I have made a number of these hollow open bottom beads lately as seen below:
 I have been using some texture plates of my own which feature wood structure and plants.  I have also experimented with drawing on some of the details.  Some of the more intricate details are from a commercial stamp.
In this set I experimented with different  surface designs

                                                I especially like these shapes
                                                    More shape experimentation

For coloration, I have used an iron oxide wash
Iron oxide wash--I diluted it with some distilled water  and then painted it on each bead-- using a generous amount and let them dry.

Then I wiped some off with a wet sponge.  This is how they looked when I put them into the kiln for the Cone 5 firing.  They came out a rich deep dark chocolate brown.  See pictures above.

                          Notebook entry for this firing.  I have a small L&L Babydoll  kiln--which I love!!.          

One of the things I have been trying to do consistently is keep a record in a notebook of what I fire in each load and what glazes and process etc. that I used, as seen in the example above.  It is so hard to remember later on.
I also made a lot of hearts that will accompany packages when I send out my work to customers.
These are porcelain.
                                                         Small porcelain heart charms

Now that I have all of these tube beads...what am I going to do with them?   I am planning to  keep some for myself to make  jewelry with.  And some I am saving for the Featured Artisans Trunk Show April 24-April 28 on  the Facebook Group Artisans Create Together.
I am hoping I can come up with a beautiful design with them like Karin Grosset Grange in the necklace below
       Gorgeous  necklace by Karin Grosset Grange  featuring one of my long hollow beads
                                     My dream of how one of these beads might be used!!!

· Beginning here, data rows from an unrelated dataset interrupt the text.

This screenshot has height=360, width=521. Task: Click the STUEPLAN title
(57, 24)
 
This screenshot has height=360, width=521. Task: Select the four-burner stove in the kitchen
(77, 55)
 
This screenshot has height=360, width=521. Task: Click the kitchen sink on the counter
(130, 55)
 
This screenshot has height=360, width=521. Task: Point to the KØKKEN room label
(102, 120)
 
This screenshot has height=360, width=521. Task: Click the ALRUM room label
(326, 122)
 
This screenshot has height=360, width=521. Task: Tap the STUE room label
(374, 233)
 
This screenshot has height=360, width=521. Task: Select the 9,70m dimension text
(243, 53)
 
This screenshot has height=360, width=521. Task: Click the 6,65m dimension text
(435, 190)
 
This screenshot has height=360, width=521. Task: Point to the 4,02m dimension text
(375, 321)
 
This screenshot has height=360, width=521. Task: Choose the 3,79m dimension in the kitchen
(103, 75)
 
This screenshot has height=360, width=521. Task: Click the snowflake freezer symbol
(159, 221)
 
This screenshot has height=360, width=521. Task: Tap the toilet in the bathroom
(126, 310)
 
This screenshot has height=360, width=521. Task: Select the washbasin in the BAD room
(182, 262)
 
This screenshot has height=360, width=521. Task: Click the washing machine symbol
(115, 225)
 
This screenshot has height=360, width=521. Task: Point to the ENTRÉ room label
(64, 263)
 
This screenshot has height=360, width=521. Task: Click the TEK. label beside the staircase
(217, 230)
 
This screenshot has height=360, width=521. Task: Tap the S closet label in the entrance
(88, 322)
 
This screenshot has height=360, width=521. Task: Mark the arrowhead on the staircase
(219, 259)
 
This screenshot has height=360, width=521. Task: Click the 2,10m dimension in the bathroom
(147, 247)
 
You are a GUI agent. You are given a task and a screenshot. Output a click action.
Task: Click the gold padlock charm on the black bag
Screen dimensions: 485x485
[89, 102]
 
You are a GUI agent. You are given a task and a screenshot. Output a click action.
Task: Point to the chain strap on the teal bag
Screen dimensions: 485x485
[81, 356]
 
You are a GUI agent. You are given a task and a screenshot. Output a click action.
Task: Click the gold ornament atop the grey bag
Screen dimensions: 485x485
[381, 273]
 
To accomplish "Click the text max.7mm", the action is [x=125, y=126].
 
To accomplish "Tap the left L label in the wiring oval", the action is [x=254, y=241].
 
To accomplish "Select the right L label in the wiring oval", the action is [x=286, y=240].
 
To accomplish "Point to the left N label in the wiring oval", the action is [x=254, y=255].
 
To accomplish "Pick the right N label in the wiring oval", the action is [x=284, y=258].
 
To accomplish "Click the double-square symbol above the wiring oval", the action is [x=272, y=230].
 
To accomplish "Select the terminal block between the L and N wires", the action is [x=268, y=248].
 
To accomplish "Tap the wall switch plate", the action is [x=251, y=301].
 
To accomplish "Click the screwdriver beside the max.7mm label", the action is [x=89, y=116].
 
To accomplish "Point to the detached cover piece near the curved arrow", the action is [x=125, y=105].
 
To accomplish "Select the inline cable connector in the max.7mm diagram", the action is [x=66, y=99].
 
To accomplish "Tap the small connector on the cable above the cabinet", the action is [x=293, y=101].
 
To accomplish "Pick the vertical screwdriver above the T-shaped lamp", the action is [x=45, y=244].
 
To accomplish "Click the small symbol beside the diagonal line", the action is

Thanks so much for stopping by today.  See you next month with a jewelry designer interview!!


TesoriTrovati said...

Great to see your evolution, Miss Mary! I love the textures and the simple shapes of those natural cones. They look like something unearthed from an ancient archaeological dig. And I adore your hearts. They are some of my most prized pieces from you! <3 Enjoy the day! Erin

baymoondesign said...

Your hearts are adorable! When I saw your hollow beads, I immediately thought of leather or sari ribbon tassels. I think they are going to be wonderful for necklaces.

Unknown said...

They are all totally fabulous... I love the textures and the look of the glaze giving it that ancient artefact vibe!!! I so love seeing your work.

Have a lovely day
Elaine x

Unknown said...

I love the ancient quality and I loved working with porcelain itself too. Porcelain is very strong and the texture feels wonderful to work with at the green ware stage, (for me).
And I just loved my little heart from you it is a great gift - that became - well MINE!!!!

Karin G said...

Mary your beads are gorgeous! Are you planning to put some in your shop? Thank you for showing my necklace, I loved so much using your bead, in fact the whole necklace was built around it, as happens so often with your creations.

Stories They Tell said...

Those are really great, Mary! When used to corral fibers, as in the necklace you posted, they are brilliant! There really is something special about porcelain. Can't wait to see you in April and get my very own supply!

Mary Harding said...

Thank you all for your wonderful, supportive comments. I so appreciate hearing what you think. I do plan to make some of these long beads available in my Etsy and and for the Trunk Show I mentioned in my post. I will be sure to let you all know!!